While the rogue tentacles were easy to pick up, due to them having exhausted most of their energy on their plight for freedom, the others knew what was in store and reserved their energy for the final battle. If chopsticks weren’t tricky enough to use, try using them on something that really doesn’t want them used on it in the first place. The tentacles would contract making themselves appear very small. Perhaps the tentacles had the anti-survivor of the fittest mentality; they thought that the big guys would go first. And they were right. However, some of the smallest tentacles, once trapped between two skinny pieces of wood, elongated and thrashed wildly to avoid what was now the inevitable…or at least what this opposing thumbed mammal thought would be the inevitable. You see the fight does not culminate once the tentacle has been grasped between chopsticks, rather it continues until gastric juices finally win out deep inside the stomach (and even then I think there is probably still a “Toxic Avenger” like tentacle in my stomach waiting for the just right moment to rise again). Once in the mouth, tentacles hold onto anything and everything they can to prevent becoming part of the food chain. Immediately, the first tentacle I placed in my mouth sucked onto the inside of my cheek and refused to let go. Not knowing how to react, I fought back, trying all the while not to think of the leaches scene in “Stand By Me.”

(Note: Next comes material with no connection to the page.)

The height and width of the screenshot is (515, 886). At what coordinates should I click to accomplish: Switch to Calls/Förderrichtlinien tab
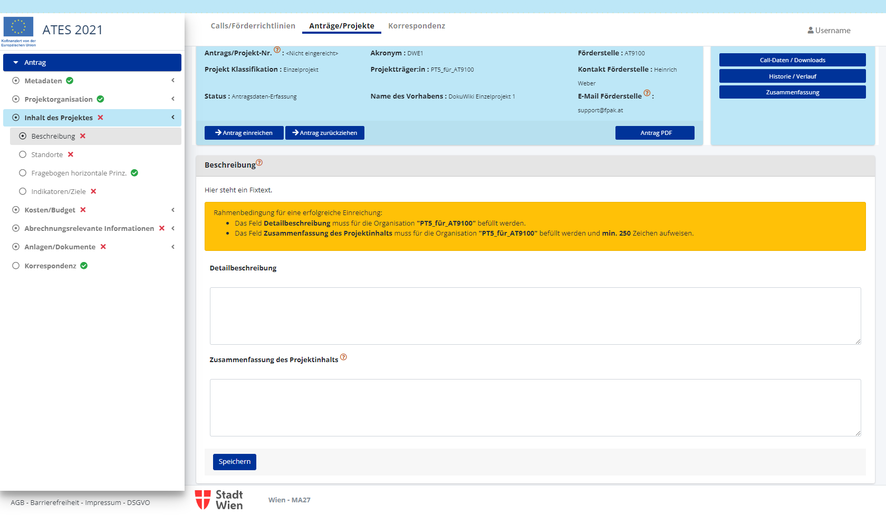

Alas, the invertebrate was no match for years of training put in by my molars which had honed their destructive skills on much tougher competition like beef jerky…and public school lunches.

Eating food that doesn’t go down without a fight is one way to thoroughly appreciate a meal. It creates a sense of primal accomplishment by making a person feel as if the playing field was a little more even during this dining experience (I'm pretty sure no one is holding out for free-range octopus after eating a plate of the stuff). One’s pride may even swell a little knowing that yet again the two legger was victorious. Try getting that feeling with an apple Danish.

For those who consider the true sign of a more advanced creature to be an intelligent brain opposed to brute mouth strength, Masan supplies sesame oil. When doused with oil those suction cups don’t stand a chance.

In the end, the three of us cleaned the plate. The octopus and 2 large beers came out to a total of $38 which wasn’t too bad. But considering we followed that up with 6 tacos, 2 tostadas, al pastor nachos and pitcher of beer from a taco stand down the street, for only $25, live octopus isn’t the most economical choice to fill your belly. While it is a worthwhile cultural experience to have, I compare it to being on the plane that crashed in the Hudson; it’s a lot of fun to say you did it, but you don’t really care to do it again.

Oh, but how did they taste you may ask? Imagine having the flu and hocking up a cold, aggressive loogie that you just can’t seem to spit out of your mouth. That about sums it up.

Try it for yourself at Masan Restaurant located at 2851 W. Olympic Ave.